- TEXT:

- - -

A few months back, The Audit’s Elinore Longobardi took a a long look at how the press failed in its coverage of a 1994 report on derivatives regulation from the Government Accountability Office, the nonpartisan investigative arm of Congress.

The study, headed by James L. Bothwell, then director of financial institutions and markets issues at the GAO, came on the heels of a series of disasters, including the bankruptcy of Orange County, California, in the fast-growing derivatives markets. The report flashed red about the need to regulate what was (and would, alas, remain) a veritable Wild West of financial “innovation”:

Much OTC derivatives activity in the United States is concentrated among 15 major U.S. dealers that are extensively linked to one another, end-users, and the exchange-traded markets…

This combination of global involvement, concentration, and linkages means that the sudden failure or abrupt withdrawal from trading of any of these large dealers could cause liquidity problems in the markets and could also pose risks to the others, including federally insured banks and the financial system as a whole.

Although the federal government would not necessarily intervene just to keep a major OTC derivatives dealer from failing, the federal government would be likely to intervene to keep the financial system functioning in cases of severe financial stress. While federal regulators have often been able to keep financial disruptions from becoming crises, in some cases intervention has and could result in industry loans or a financial bailout paid for by taxpayers.

- - -

- DATA SEGMENT:
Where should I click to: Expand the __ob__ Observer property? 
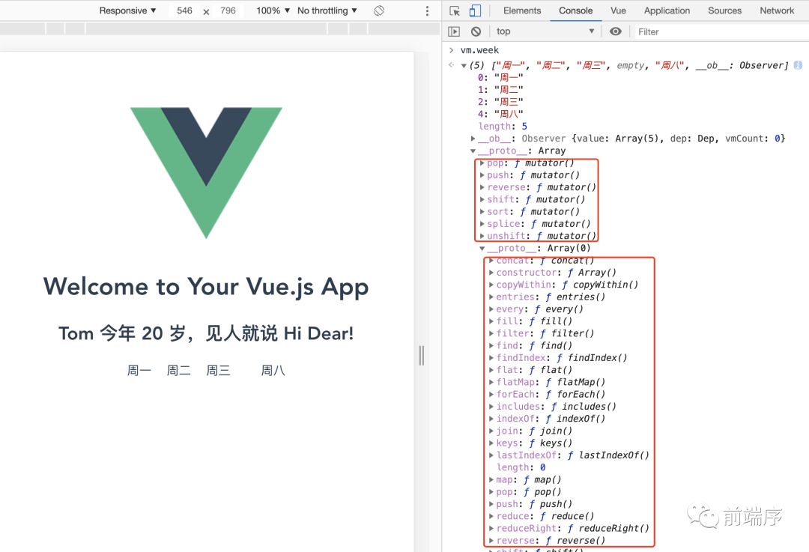(474, 138)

- - -

- WHAT YOU HAVE TO DO: In the derivatives text, list everything that the 15 major U.S. dealers are described as being extensively linked to. The listing above is material separate from the derivatives text.

- WRITTEN RESPONSE:
- One another
- End-users
- The exchange-traded markets